▶ [What to work on] Reproduce the data from the line containing "Select the washer marked W" through the end, keeping every line, requests included. Add -128 to each coordinate value in the answers.

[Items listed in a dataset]
......

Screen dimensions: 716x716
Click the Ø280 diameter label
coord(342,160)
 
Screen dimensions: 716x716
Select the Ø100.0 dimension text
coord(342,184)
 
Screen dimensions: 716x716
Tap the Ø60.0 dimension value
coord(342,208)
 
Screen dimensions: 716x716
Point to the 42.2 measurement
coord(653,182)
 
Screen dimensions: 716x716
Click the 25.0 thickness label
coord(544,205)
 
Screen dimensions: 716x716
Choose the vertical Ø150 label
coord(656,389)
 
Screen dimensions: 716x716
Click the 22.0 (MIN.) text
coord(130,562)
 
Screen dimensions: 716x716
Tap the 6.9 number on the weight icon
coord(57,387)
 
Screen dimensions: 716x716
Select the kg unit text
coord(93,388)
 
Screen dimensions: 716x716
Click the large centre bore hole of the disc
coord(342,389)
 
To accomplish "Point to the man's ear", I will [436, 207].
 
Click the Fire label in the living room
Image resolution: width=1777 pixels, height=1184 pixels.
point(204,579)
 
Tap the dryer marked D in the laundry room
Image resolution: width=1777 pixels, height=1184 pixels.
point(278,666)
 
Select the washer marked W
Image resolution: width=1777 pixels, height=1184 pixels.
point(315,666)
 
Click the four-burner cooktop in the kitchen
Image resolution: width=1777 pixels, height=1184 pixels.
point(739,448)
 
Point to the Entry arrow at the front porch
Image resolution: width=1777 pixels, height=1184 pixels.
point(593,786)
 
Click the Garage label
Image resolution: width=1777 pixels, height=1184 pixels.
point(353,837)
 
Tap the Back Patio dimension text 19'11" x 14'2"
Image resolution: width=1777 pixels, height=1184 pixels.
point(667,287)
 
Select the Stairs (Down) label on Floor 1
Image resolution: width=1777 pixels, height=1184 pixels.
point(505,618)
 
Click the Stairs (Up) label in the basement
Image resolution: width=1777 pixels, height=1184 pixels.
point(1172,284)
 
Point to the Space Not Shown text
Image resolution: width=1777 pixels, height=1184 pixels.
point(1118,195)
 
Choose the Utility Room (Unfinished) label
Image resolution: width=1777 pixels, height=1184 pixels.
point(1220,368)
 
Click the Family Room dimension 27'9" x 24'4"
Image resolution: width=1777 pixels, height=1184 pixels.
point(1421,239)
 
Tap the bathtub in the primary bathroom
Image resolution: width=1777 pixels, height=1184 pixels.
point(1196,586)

......

▶ [The completed task]
Select the washer marked W
Image resolution: width=1777 pixels, height=1184 pixels.
point(187,538)
 
Click the four-burner cooktop in the kitchen
Image resolution: width=1777 pixels, height=1184 pixels.
point(611,320)
 
Point to the Entry arrow at the front porch
Image resolution: width=1777 pixels, height=1184 pixels.
point(465,658)
 
Click the Garage label
Image resolution: width=1777 pixels, height=1184 pixels.
point(225,709)
 
Tap the Back Patio dimension text 19'11" x 14'2"
Image resolution: width=1777 pixels, height=1184 pixels.
point(539,159)
 
Select the Stairs (Down) label on Floor 1
Image resolution: width=1777 pixels, height=1184 pixels.
point(377,490)
 
Click the Stairs (Up) label in the basement
Image resolution: width=1777 pixels, height=1184 pixels.
point(1044,156)
 
Point to the Space Not Shown text
Image resolution: width=1777 pixels, height=1184 pixels.
point(990,67)
 
Choose the Utility Room (Unfinished) label
Image resolution: width=1777 pixels, height=1184 pixels.
point(1092,240)
 
Click the Family Room dimension 27'9" x 24'4"
Image resolution: width=1777 pixels, height=1184 pixels.
point(1293,111)
 
Tap the bathtub in the primary bathroom
Image resolution: width=1777 pixels, height=1184 pixels.
point(1068,458)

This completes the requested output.